Bien que ses traits fussent fatigués, Mme Bernard était fort belle. Il était facile de deviner, à l’expression attristée de sa physionomie, qu’elle luttait plus encore contre de grands chagrins que contre des douleurs physiques.

La brave sœur de charité s’efforçait, à l’aide de douces paroles, de lui rendre du courage ; mais la malade ne pouvait retenir ses pleurs.

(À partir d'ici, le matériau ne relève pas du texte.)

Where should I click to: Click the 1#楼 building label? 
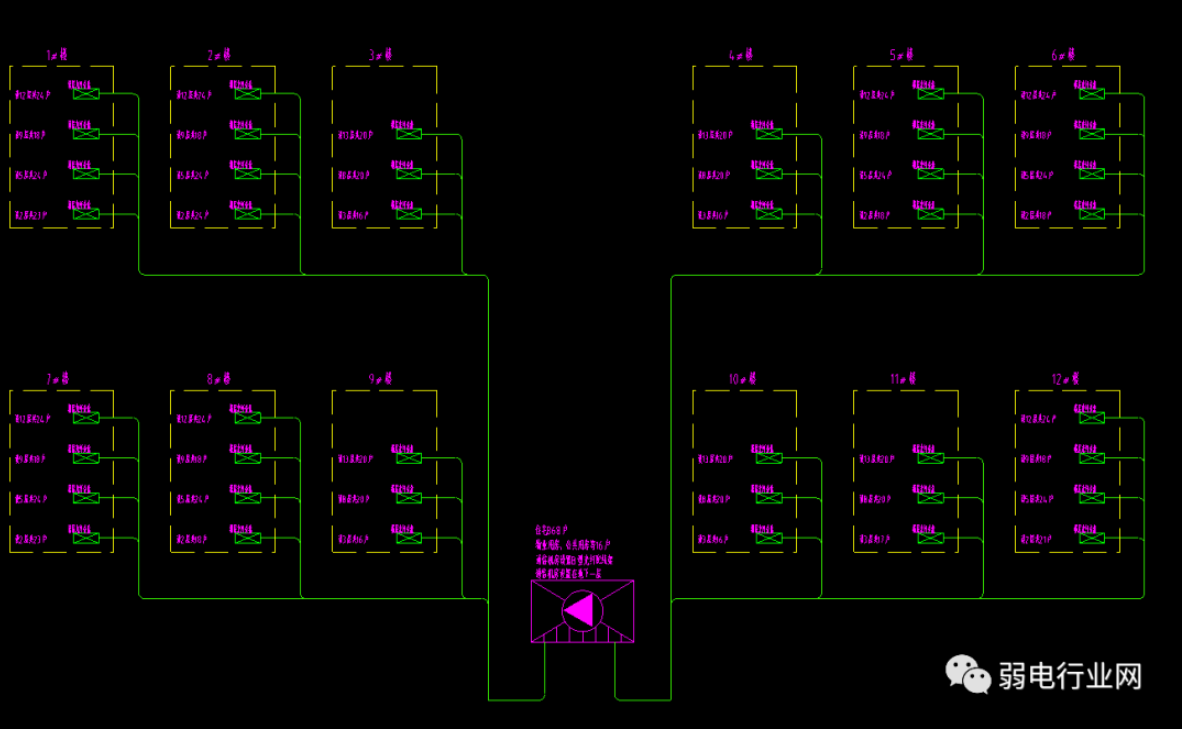click(x=57, y=56)
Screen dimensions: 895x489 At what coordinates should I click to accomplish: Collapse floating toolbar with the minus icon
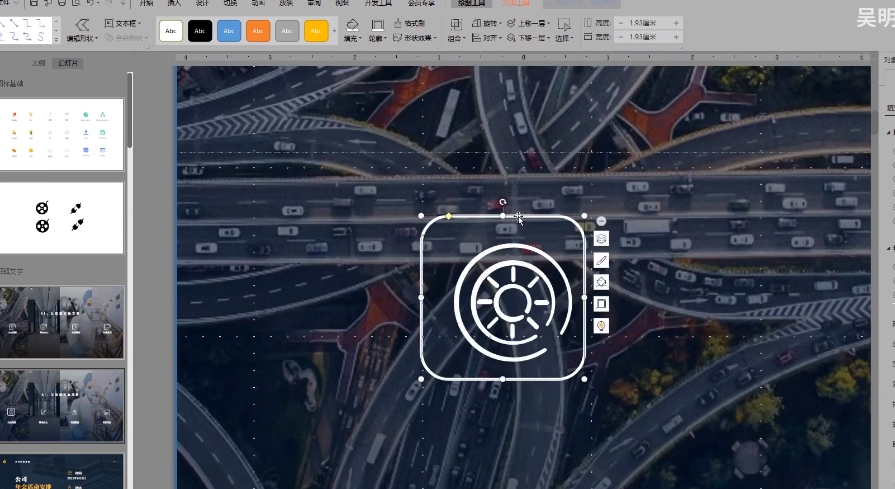point(601,220)
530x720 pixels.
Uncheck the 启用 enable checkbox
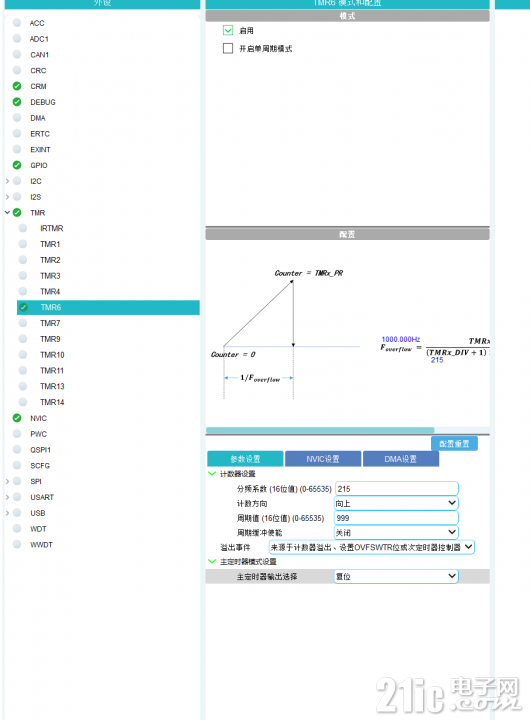(x=228, y=30)
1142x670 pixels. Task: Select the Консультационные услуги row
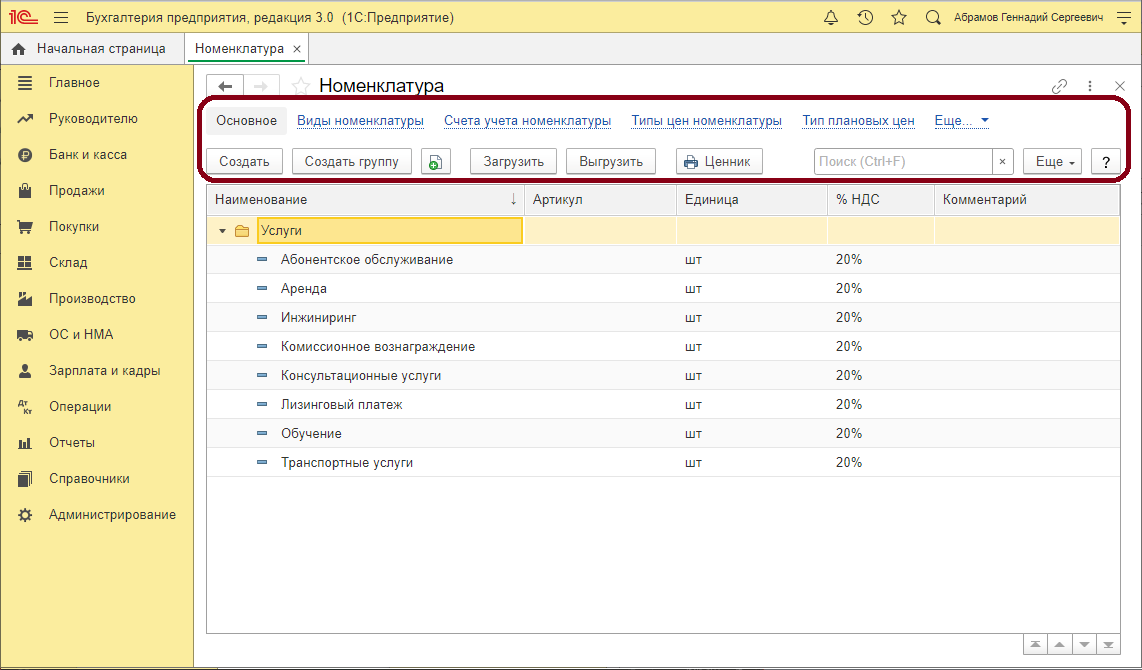[361, 376]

Elles roulaient lentement sur ses joues amaigries, pour tomber de là sur le nouveau-né qu’elle pressait sur son sein.

On eût dit que la pauvre mère baptisait sa fille avec ses larmes.

Au dehors, dans la rue, l’émotion n’était pas moins grande qu’à l’intérieur du no 13.

L’arrivée de la civière, sa sortie, le soin avec lequel la porte restait fermée, tout cela avait été remarqué des voisins. Sans savoir au juste ce qui s’était passé dans la petite maison si paisible d’ordinaire, ils devinaient qu’elle était devenue tout à coup le théâtre de quelque drame.

Une heure après, sans qu’on pût dire qui l’avait raconté, par ce phénomène de transmission anonyme qui se produit à chaque événement mystérieux, tout le quartier savait qu’un inconnu, frappé de deux coups de couteau et mort, avait été trouvé sur le palier des époux Chapuzi ; et, malgré les supplications de Bernier, malgré les deux agents que le commissaire de police avait envoyés rue Marlot, les groupes de curieux ne se dispersaient pas ou se renouvelaient sans cesse.

À midi, ils étaient encore là.

On voulait des détails et les plus hardis tentaient d’entrer dans la maison ; mais le concierge en refusait la porte. Toutes les ruses échouaient devant sa surveillance.

La mère Bernier avait même soigneusement fermé les rideaux de sa fenêtre pour que, de la rue, nul regard indiscret ne pût pénétrer dans sa loge, où cependant il n’y avait rien d’intéressant à voir.